**Work to complete:** Please extract everything from the line containing "How do I perform: Click" down to the line containing "Looking at the screenshot, I should click(254, 9)." from the items below, and reproduce those lines unchanged.

**Working data:**
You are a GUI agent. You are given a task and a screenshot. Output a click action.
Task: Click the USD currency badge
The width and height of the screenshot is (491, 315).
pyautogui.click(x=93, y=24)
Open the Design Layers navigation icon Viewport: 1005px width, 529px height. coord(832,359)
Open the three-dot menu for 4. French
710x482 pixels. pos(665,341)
...
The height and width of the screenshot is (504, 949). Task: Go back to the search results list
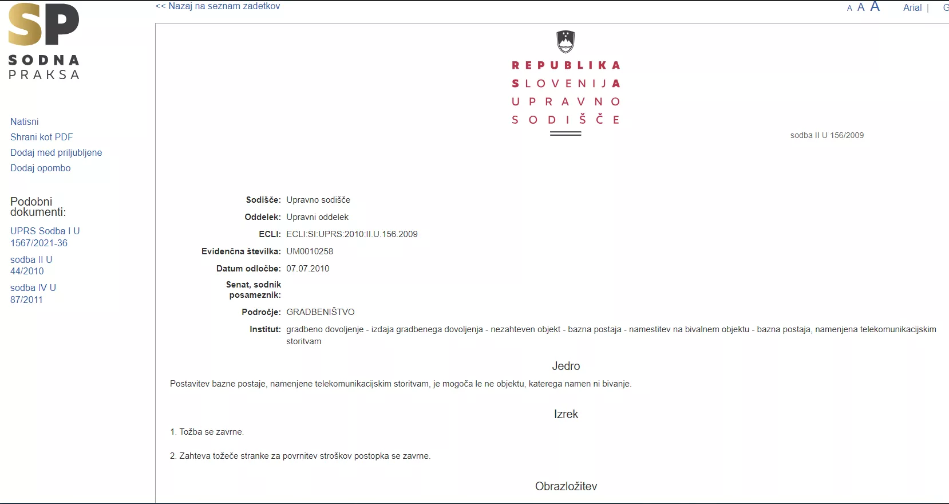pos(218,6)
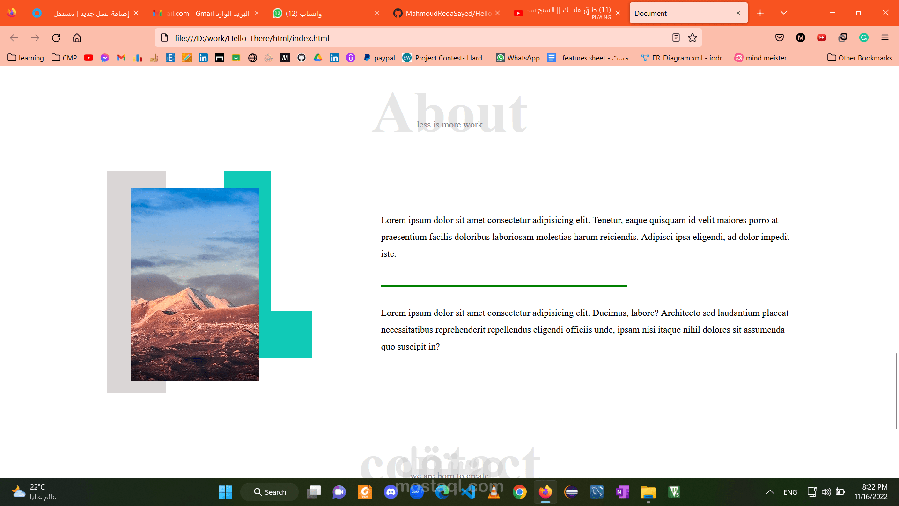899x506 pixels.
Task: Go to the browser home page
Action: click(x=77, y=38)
==
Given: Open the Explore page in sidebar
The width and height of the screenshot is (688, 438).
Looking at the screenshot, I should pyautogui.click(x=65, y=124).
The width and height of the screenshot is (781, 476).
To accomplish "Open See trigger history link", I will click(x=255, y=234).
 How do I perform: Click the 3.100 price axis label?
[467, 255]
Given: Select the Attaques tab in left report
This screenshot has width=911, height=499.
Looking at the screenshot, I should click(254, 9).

**Solution to the problem:**
 How do I perform: Click the 3.100 price axis label?
[467, 255]
Given: Select the Attaques tab in left report
This screenshot has width=911, height=499.
Looking at the screenshot, I should click(254, 9).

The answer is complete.